So today we ended up joining other groups of birders at dusk and trying to coax out owls and nightjars with playback, and then search for them with spotlights. It's not just the tactics used to see the birds that I don't like, I also don't want to be with groups of other British or European birders making idle chit chat.
 

Anyway, as dusk approached I was about 20m  away from the pack trying to keep myself to myself when I miraculously spotted an Indian pitta in the undergrowth. Well deserved I felt because I was the only person birding apart from the guides and I wasn't even sure about them most of the time, they all appeared to be just waiting for it to go dark. This was my first ever pitta, I missed them in  Australia so I was pretty chuffed to say the least and it was a decent view in the fading light. But now what to do? Do I tell the others and invite a mad dash over to me no doubt scaring away the pitta, or do I keep it to myself. I decided, I beckoned them over and said "pitta". As expected a mad dash ensued and the first person there shone a spotlight in the area and the bird vanished never to be seen again. Great. I was sorry I'd told them. Still, for me at least it was a fabulous sighting, a long dreamed of bird.


Later, after we had spent an hour playing owl calls at full volume to no avail, and shining spotlights all over the trees, a spot-bellied eagle owl finally gave itself up. Obviously a smart looking bird, but it left a bad taste and I wasn't sure that it was worth it. 

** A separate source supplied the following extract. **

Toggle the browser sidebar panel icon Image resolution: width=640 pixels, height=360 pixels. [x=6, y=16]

Finally we headed over to a place for Jerdon's nightjar. By design I was again on the edge of the group when a guide walked past me and shone his torch into a bush and right onto a nightjar. I was first there but the crowd soon caught up and hustled and pushed their way past me, some standing in front of me blocking my view. No thanks that's not for me, I'd sooner not see the bird. I moved away and left them to it.

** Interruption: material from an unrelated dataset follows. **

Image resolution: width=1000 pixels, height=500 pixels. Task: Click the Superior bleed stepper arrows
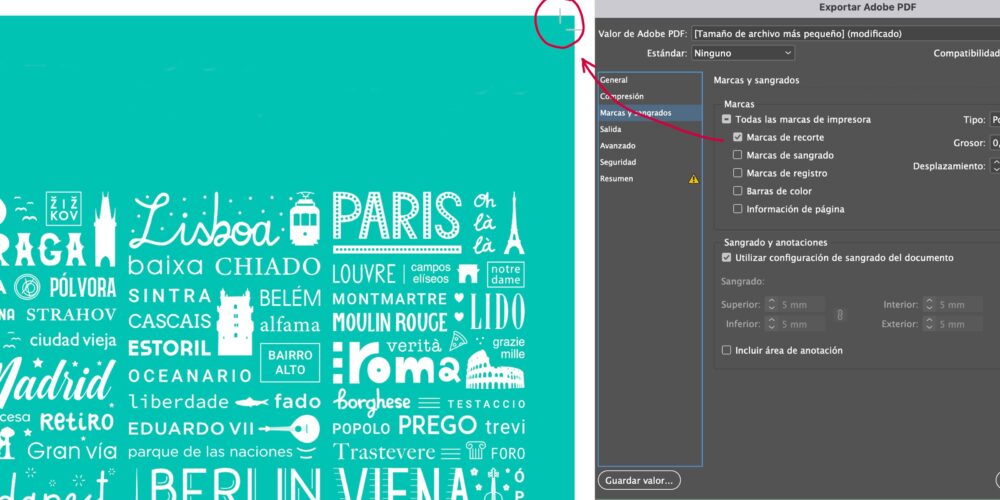click(x=771, y=305)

I'm only at the end of day two of six, yet already I'm finding Thattekad a depressing experience. That's not a reflection on the place which is rich in birdlife and nor is it a reflection on my guide who seems to be one of the best and much respected by the other guides, it's plain and simple a reflection on their cliental.  From what I have seen and been told, the guides here have had their expectations of their cliental forged by years of guiding people who only want to photograph and tick the bird and then forget it and move onto the next species. Ironically these people would probably not call themselves twitchers, they're either photographers (with no binoculars) or elderly and relatively wealthy Europeans who are "seeing India" and who have little or no idea about the birds they are seeing or thirdly, European birders who have come to India "to see 400 species" and don't care about the tactics used, they just want "birds for their bucks".  The attitude of the latter group is "for this to be a successful holiday I must get to 400 species because that was the challenge I set myself before I left home". Well, each to their own, but that's not the experience of India that I want.

The problem is, these people instil an attitude into the guides which means that once a bird is seen the focus rapidly moves to something else, and a long hoped for dream bird such as the pitta is forgotten almost as soon as it is seen in the desperation to move onto the next species. I could have watched the pitta for an hour on my own but I'm not given the opportunity. I have seen nothing here to make me change my opinion that birding alone is the best way to bird, even if it means missing out on species, at least I can enjoy what I'm seeing.

After tonight's experience I've told Vinod straight, I'm not interested in looking for any more owls or nightjars during my stay here and I don't want to chase endemics at the expense of everything else. I couldn't care less if that means that in all probability I'll leave without seeing some of the endemics, I thought I made it clear already that I'm not chasing them anyway. 

It was a shame that it ended this way, before the crowds arrived and the pitta incident, I'd also managed to find an Indian roller and a southern coucal for myself, all star birds in my opinion and exactly why I wanted to come here in the first place.